Kathryn McGarr, one of the performers with Punchdrunk’s The House Where Winter Lives, tells me that immersive theatre “inspires people a bit more”. And then there’s the practical consideration: even with the best will in the world, faced with a comfy chair in a warm, dark room it’s sometimes hard to stay awake. “People do fall asleep. Whereas there is no way you could fall asleep in a show like this.”

The House Where Winter Lives

The House Where Winter Lives

That much is certainly true. The adventure sees Mr and Mrs Winter take the audience of three to six-year-olds on a journey to discover the lost key to the larder. While Punchdrunk have created many immersive works for adults and even older children, this is the first time the company has pitched at such a young age group – and when you see their reactions it’s easy to think that this audience is perhaps the perfect age to be experiencing this work. Entirely without ideas of what “theatre” should be or how you should behave when watching it, they fully invest in the world.

Punchdrunk give the children a high degree of autonomy in their reactions. “We’ve got the script and we’ve got the structure and we’ve got certain things that we can do, and then we know when we can riff a bit and let them fill in the answers,” says performer and co-creator Matthew Blake.

Co-creator and performer Frances Moulds agrees. “There is a journey we need to go on,” she says, “but we can go with whatever they give us … That we’re open is actually a key thing: we’re open to anything they say and we want to hear what they’re saying.”

Allowing for audience response and choice is also central to You Once Said Yes, a show performed on the streets of Northbridge for an audience of one. That person has to be directed to a certain extent, concedes production manager Rosalyn Newbery, but “that has to be done sensitively and without dictating, because their responses and their reactions are very important, and they will change certain things”.

You Once Said Yes

You Once Said Yes

The title, she says, strongly suggests to the audience how to respond. Yet they can still say no, they can take an alternative route from that which is expected of them and the performers and production team must know how to be responsive to that.

James Rowland, one of the performers who travelled with the piece from the UK to join a local cast, says “no one show with one character will ever be the same, just because of the way people talk to them. The number of shows we’ve done is the number of shows there’s been.”

Many immersive theatre pieces rely on these interactions between the audience and performers and the self-direction and personality the audience invests into the work and the world. Rimini Protokoll’s Situation Rooms is the exception to this rule.

The documentary theatre piece invites the audience to step into the shoes of 10 people each as they talk about their relationship with the weapons industry. Following instructions on an iPad mini, with the world on the screen mirroring the environment built by the company, the audience move and silently interact in the exact place of the person whose story they’re hearing.

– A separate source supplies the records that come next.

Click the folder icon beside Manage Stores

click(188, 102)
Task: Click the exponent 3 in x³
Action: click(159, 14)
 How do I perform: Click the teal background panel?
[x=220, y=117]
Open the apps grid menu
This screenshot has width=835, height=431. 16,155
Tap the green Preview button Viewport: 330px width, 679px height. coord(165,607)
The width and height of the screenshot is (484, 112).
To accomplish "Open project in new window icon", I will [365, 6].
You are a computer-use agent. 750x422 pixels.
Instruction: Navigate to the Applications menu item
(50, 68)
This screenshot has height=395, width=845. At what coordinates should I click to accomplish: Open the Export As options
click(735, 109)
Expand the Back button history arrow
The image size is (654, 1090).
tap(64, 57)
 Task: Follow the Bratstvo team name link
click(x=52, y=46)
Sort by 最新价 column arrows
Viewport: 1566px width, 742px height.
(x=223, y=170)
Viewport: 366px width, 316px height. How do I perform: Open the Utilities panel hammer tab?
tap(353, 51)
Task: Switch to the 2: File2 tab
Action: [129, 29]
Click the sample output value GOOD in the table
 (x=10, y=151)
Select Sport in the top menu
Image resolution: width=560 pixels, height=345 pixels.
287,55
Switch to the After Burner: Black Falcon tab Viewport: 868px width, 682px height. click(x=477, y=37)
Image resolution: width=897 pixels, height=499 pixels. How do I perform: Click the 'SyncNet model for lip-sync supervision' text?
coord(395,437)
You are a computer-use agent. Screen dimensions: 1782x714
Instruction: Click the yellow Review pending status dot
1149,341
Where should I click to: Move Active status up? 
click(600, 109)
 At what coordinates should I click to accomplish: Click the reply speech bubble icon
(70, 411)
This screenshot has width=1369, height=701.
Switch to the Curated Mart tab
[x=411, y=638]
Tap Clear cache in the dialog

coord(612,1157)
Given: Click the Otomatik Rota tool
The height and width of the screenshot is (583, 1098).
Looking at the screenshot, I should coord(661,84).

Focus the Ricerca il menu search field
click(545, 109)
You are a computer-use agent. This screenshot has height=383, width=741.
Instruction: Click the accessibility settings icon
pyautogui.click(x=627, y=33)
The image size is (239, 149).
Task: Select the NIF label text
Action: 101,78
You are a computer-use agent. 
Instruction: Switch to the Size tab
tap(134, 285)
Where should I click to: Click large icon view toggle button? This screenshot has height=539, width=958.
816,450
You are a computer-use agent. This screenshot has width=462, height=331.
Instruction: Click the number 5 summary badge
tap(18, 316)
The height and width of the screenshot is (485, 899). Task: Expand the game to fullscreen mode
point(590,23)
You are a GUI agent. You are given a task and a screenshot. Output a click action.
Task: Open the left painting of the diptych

One of the creators, Helgard Haug, says the precision of the work is integral. “I think everybody understands that it’s perfect if it works, if you’re following it precisely. If you are in a space and you’re sitting at a table and you’re in the story of a person, and in the film you see a door opening and a person entering the space, and if that repeats in the real environment, in the real space where you are that’s the fun of it.”

While they walk through the space Haug wants the audience to question how these people fit into our society and why we each exist in the reality we exist in. After seeing the show, she says “to be confused is very productive. After half an hour leaving this building and being confused is perfect. Being exhausted is perfect. Needing a cup of coffee and a deep breath to then find your own skin again is just a very good thing to do with that content.”

Situation Rooms

Situation Rooms

While Situation Rooms aims to highlight the realities of a wider world, You Once Said Yes is about highlighting the realities and personality of the participant. Being involved in the presentation of such immersive work holds “massive privilege” for an actor, says Rowland.

“It’s pretty much the only arena in one-on-one performance where you really get that opportunity [to really meet the audience]: without lights, without a stage, in a situation where you just say, ‘No, go do whatever you want to do. Do your thing within the parameters of the show,’ which is lovely.”

That is one of reasons that people have responded so well to the show, he argues.

“By the end they feel they are, and they have been, valued, and it is about them as much as it is about the stories they’re unwrapping.”

Voices Within

A quick little post from me today. An episode from a BBC World Service programme called  The Why Factor.

Untitled_FotorFrom sub Saharan Africa to the west coast tribes of Canada to the Mardi Gras of Rio, New Orleans and Venice, masks define realities – of religious belief, of healing power, of theatre and entertainment, of concealment and of memorialisation in death. They have been around as long as humanity and they evoke both fascination and fear. Mike Williams traces the power and culture of masks and asks why we have them and what they mean for us.

Click the icon below to listen to the podcast. Not entirely related to theatre but fascinating none-the-less.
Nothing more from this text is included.